The US Federal Reserve, Federal Deposit Insurance Corp., and the Office of the Comptroller of the Currency are preparing to lower the Supplementary Leverage Ratio (eSLR) for the largest banks in the country.
Changes in Leverage Ratios
According to sources, the proposed changes could cut the capital requirement for bank holding companies from the current 5% to a range of 3.5% to 4.5%. Subsidiary banks would likely also see their threshold lowered from 6% to match the same range. These changes result from concerns that the current capital requirement limits their ability to trade in the $29 trillion Treasury market.

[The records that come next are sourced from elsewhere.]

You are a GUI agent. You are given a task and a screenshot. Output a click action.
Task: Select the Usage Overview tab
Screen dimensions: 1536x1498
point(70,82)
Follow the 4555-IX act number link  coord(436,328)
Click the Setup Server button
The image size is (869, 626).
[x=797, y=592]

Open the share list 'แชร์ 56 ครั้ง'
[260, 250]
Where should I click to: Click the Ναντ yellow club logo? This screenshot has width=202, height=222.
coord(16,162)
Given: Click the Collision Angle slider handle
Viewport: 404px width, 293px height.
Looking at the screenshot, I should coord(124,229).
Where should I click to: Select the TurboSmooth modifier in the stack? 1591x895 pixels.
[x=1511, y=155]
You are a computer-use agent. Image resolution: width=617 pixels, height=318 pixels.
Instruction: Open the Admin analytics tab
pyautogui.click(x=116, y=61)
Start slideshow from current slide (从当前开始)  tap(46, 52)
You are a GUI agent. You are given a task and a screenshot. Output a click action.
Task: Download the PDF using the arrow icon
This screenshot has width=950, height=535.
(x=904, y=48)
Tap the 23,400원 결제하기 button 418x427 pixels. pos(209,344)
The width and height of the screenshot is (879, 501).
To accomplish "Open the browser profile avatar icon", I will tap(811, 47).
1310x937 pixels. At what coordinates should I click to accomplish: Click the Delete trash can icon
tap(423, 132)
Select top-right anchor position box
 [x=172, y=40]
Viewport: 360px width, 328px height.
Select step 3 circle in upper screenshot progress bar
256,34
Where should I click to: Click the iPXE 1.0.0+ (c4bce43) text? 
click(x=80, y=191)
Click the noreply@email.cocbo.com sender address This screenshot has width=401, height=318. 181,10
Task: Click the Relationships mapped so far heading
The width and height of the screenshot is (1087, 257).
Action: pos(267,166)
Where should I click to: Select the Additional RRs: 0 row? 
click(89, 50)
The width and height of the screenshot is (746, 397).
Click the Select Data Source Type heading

Banks' Reactions to New Rules
The new rules apply to major US banks such as JPMorgan Chase & Co., Goldman Sachs Group Inc., and Morgan Stanley. Fed Chairman Jerome Powell backed changes to leverage ratio standards, emphasizing the need to support liquidity in the market. In February, he expressed concern about the liquidity levels in the Treasury market.
Expert Evaluations
Experts have differing opinions on the proposed changes. Michelle Bowman, the Fed's vice chair for supervision, noted that strict leverage ratios can create market imbalances. However, some analysts, like Jeremy Kress, doubt that easing this ratio will lead banks to purchase more Treasuries. He pointed out that when Treasuries were temporarily excluded from the ratio in 2020, most banks did not take advantage of this option.
The proposed changes to leverage ratios continue to spark debate among experts and market participants. The next step will likely involve public hearings where regulators can gather feedback on the new policy.